Records contained in a dataset:
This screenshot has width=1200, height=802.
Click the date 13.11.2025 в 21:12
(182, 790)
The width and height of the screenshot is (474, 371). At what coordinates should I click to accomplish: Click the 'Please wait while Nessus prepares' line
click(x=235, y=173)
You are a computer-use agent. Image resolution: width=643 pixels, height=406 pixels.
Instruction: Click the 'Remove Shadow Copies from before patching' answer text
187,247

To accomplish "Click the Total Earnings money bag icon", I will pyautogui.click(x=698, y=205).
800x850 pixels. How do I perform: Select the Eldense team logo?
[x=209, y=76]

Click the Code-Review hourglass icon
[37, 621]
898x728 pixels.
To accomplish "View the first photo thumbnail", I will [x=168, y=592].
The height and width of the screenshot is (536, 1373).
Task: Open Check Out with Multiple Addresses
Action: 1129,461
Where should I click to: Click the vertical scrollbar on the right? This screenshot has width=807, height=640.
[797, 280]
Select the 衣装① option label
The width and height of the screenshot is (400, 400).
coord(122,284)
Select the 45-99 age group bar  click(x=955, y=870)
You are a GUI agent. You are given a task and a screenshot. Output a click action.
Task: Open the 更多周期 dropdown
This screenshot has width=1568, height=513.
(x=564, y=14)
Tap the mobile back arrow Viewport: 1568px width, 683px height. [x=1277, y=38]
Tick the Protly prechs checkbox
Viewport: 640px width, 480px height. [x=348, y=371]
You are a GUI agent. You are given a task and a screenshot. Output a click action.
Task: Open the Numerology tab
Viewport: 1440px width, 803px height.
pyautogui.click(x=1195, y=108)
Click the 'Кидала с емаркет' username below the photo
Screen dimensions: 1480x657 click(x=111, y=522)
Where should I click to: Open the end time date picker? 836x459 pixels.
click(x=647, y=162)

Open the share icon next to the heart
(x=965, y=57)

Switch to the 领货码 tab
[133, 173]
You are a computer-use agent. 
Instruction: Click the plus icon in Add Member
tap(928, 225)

Required work:
Your task is to restate, word for word, only those lines above that fall between the line holding "The width and height of the screenshot is (474, 371)." and the line holding "898x728 pixels.", inclusive.

Exercise answer:
The width and height of the screenshot is (474, 371). At what coordinates should I click to accomplish: Click the 'Please wait while Nessus prepares' line
click(x=235, y=173)
You are a computer-use agent. Image resolution: width=643 pixels, height=406 pixels.
Instruction: Click the 'Remove Shadow Copies from before patching' answer text
187,247

To accomplish "Click the Total Earnings money bag icon", I will pyautogui.click(x=698, y=205).
800x850 pixels. How do I perform: Select the Eldense team logo?
[x=209, y=76]

Click the Code-Review hourglass icon
[37, 621]
898x728 pixels.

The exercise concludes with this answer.